Students from the University of Liberia during a field visit. The Malaysian Sime Darby company has awarded a 220,000 hectare concession.
Photo: R. Buntzel

Taking the land without encumbrances

Liberia’s government seeks to put greater emphasis on integrated cash/food crop systems with broad-based farmer participation. However, shortcomings in regulations on land transactions could threaten livelihoods in what is already a vulnerable country.

About 40 per cent of the land in Liberia is now under concessions with companies for producing rubber, palm oil, timber or minerals for exports, most of them foreign-owned corporations with Liberian affiliations. At the same time Liberia being an agrarian society as it is, the country is extremely dependent upon food imports: about 50 per cent of daily calories and 60 per cent of protein intake is imported, according to a UN Food and Agriculture Organization (FAO) estimate. Liberia’s food sector has not yet recovered from 15 years of civil war

The Government of Liberia (GoL) is well aware of this contradiction. That is why it is determined to achieve a transformation of its agricultural sector – defined as follows: “… the conversion of a system characterised by an economically concentrated commercial plantation sector to one in which there is broad-based farmer participation in integrated cash crop/food crop systems. It is essential that the country avoids falling back into old patterns of growth and development based on natural resource extraction industries and a heavily concentrated plantation and commercial agricultural sector.” In spite of this commitment, the Government recently (2008, 2009 and 2010) again granted land concessions on a huge scale to three foreign companies to mainly produce palm oil for the international market.

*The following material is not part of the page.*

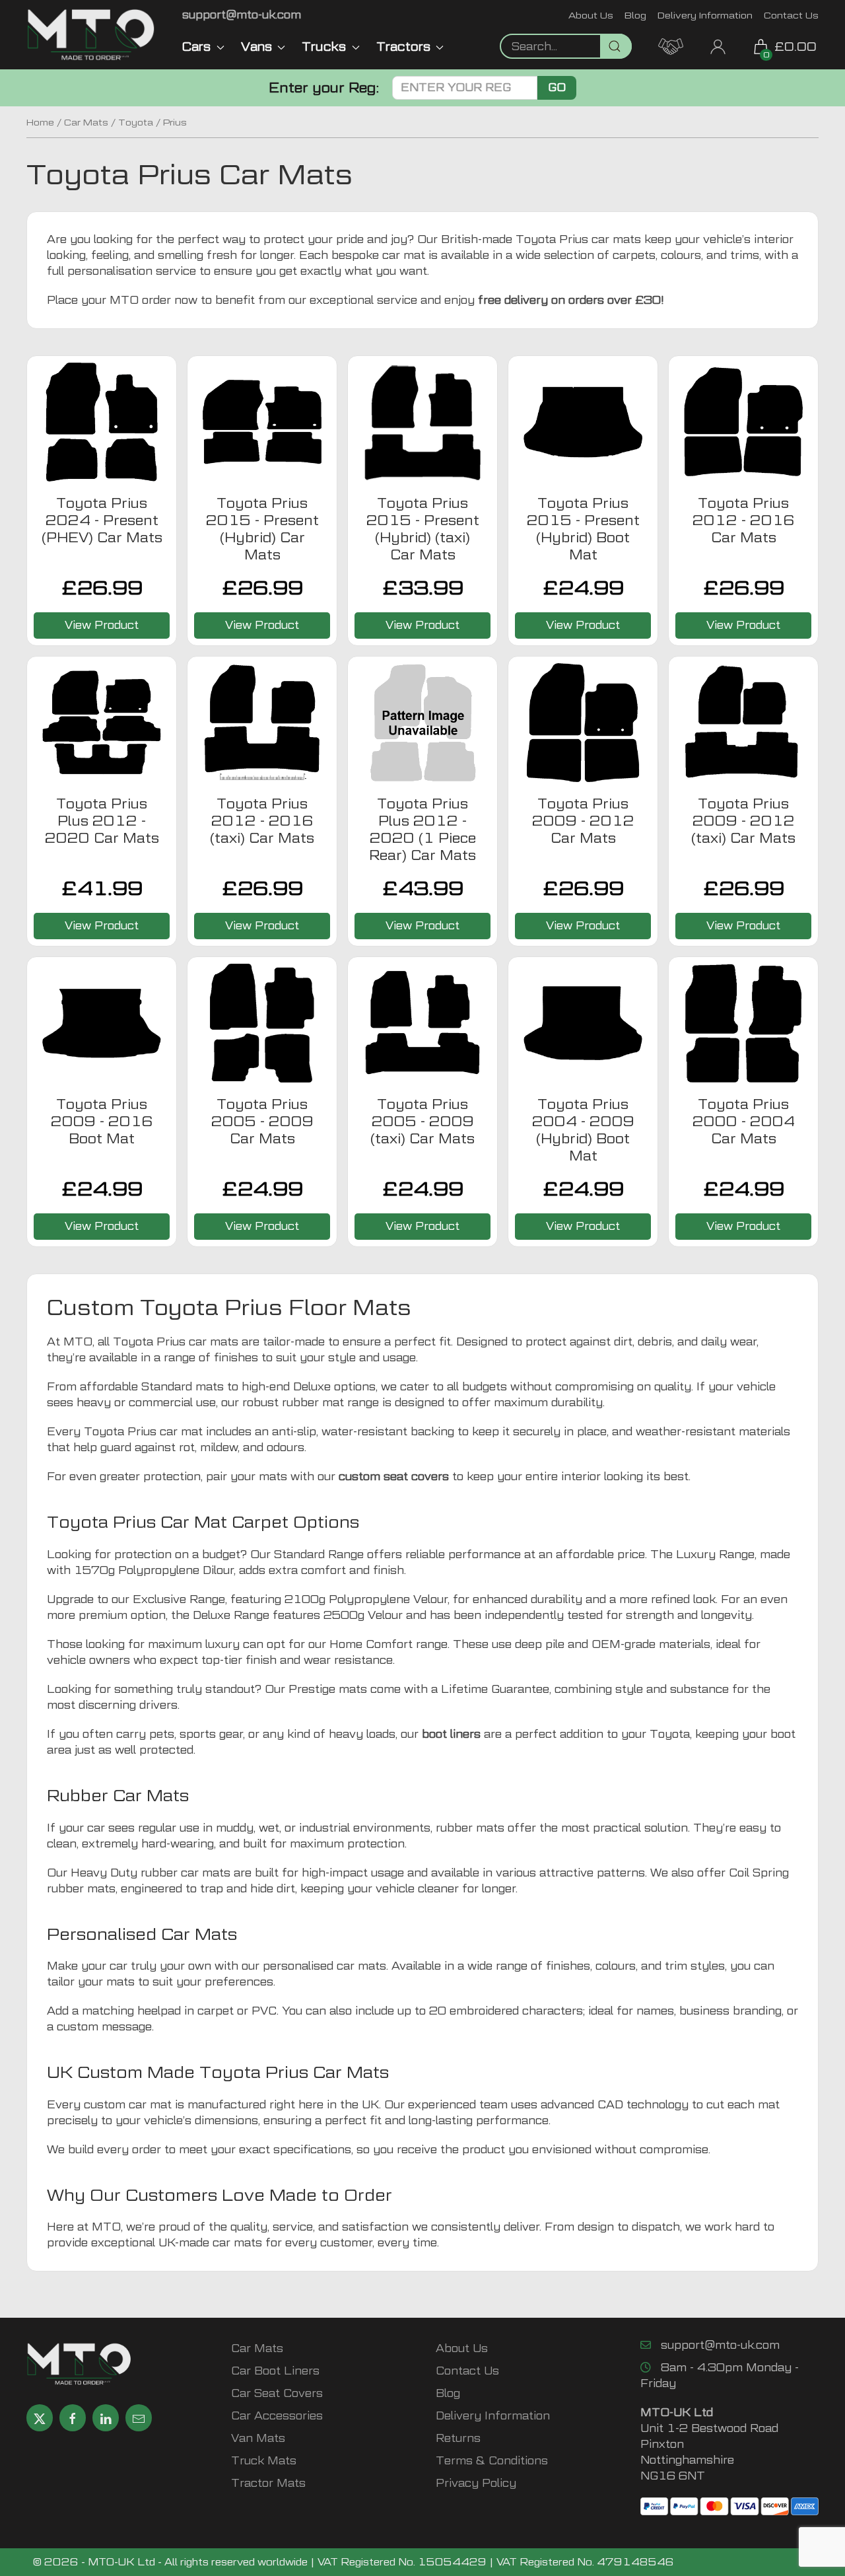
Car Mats (86, 122)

Here, the overarching objective that guides Liberian government policy on the use of natural resources, which can be found in the 2008 Poverty Reduction Strategy (PRS), enters the picture: “The secretive, special deals of the past that benefited a few to the detriment of the majority will be replaced by transparent agreements with fairer terms and stronger mechanisms to ensure the proper distribution and spending of funds and concession revenues will be used to promote public welfare by financing investments in roads, education, health, water and other areas.” Do the new concessions live up to this goal? In order to evaluate this, several teams of students of the College of Agriculture and Forestry from the University of Liberia went out into the areas of the three new plantations. For their interviews in the Project Affected Communities, they used a list of indicators which drew on the wisdom of the “Voluntary Guidelines on Responsible Governance of Tenure of Land, Fisheries and Forests” recently adopted by the FAO. 

The concessions

The objective of the new concessions is to plant oil palm trees in monoculture on large scratches of land (one company also plans to grow rubber trees on 25 % of the land), after clear-cutting a dense bush-forest area. The concessions are made up between the Government of Liberia and multinational leading corporations in the world’s palm oil business. The Malaysian Sime Darby company and the Indonesian Golden Veroleum company were each awarded a 220,000 hectare concession, and the UK/Indian Equatorial Palm Oil (EPO) company got 169,000 ha.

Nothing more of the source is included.